United Press International - September 26, 2002
Steve Mitchell, UPI Medical Correspondent
The Centers for Disease Control and Prevention found a 16 percent decrease in adolescents who reported ever having engaged in sex and a 24 percent decrease in those reporting four or more sexual partners. Condom use increased from 1991 to 1999 and then leveled off, Laura Kann, the agency's chief of research for the division of adolescent and school health, told United Press International.
However, the overall rate of sexually active teens did not decline and there still are kids engaging in behavior that puts them at risk of pregnancy and acquiring sexually transmitted diseases, Kann said. She noted there was an 18 percent increase in students who engaged in sex after using alcohol or drugs and many sexually active adolescents are not using condoms.
The data were collected from self-reported surveys of more than 10,000 students in grades 9-12 from 1991 through 2001. Kann said the decline in risky sexual behavior correlates with declines in gonorrhea, pregnancy and birth rates among teens.
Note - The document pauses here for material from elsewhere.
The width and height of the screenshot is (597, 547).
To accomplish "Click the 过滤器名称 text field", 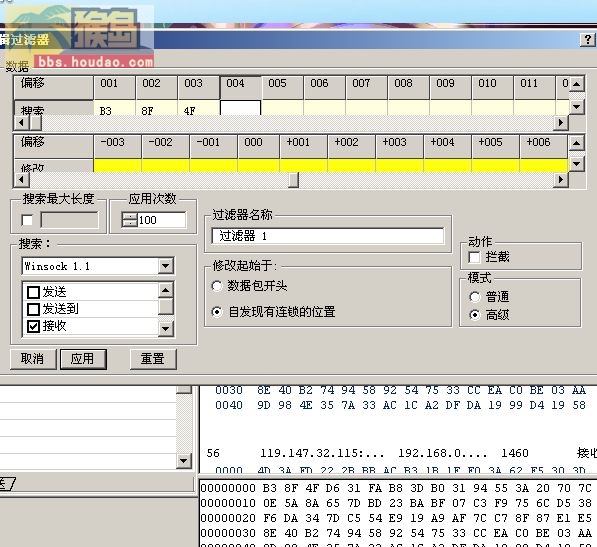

No single reason explains the decrease in risky behavior, she said, and it is likely due to combined efforts of parents, schools, community organizations and government agencies.
The risky behavior decrease may be attributed in part to an increase in sex education in school, CDC officials said, commenting on the study in the September 27 issue of Morbidity and Mortality Weekly Report, a medical journal published by the agency.
"The percentage of high school students who received HIV-prevention education in school increased from 83 percent in 1991 to 92 percent in 1997," the commentary said. "Efforts to prevent sexual risk behaviors will need to be intensified ... to sustain decreases in gonorrhea, pregnancy, and birth rates among adolescents; and to reduce HIV infections and other STDs among young persons."
Specific interventions are needed to reduce the rate of kids engaging in sex after drug use, they added.
"There is no simple solution ... We need to provide youth with the skills and motivations to avoid risky behaviors," Kann said. This will require the input of families, schools, community and the youths themselves, she said. The kids need to be taught that they can choose not to have sex "but if they choose to do so then they need to know how to protect themselves," she said.
"It's important to stress abstinence ... but we can't end the conversation there," Bill Albert, spokesman for the National Campaign to Prevent Teen Pregnancy, told UPI. "Over 60 percent of teens have had sex at least once by the time they have left high school," he said, and those sexually active teens need access to contraception. "This is not an 'either or' situation," he said. "It's abstinence and contraception."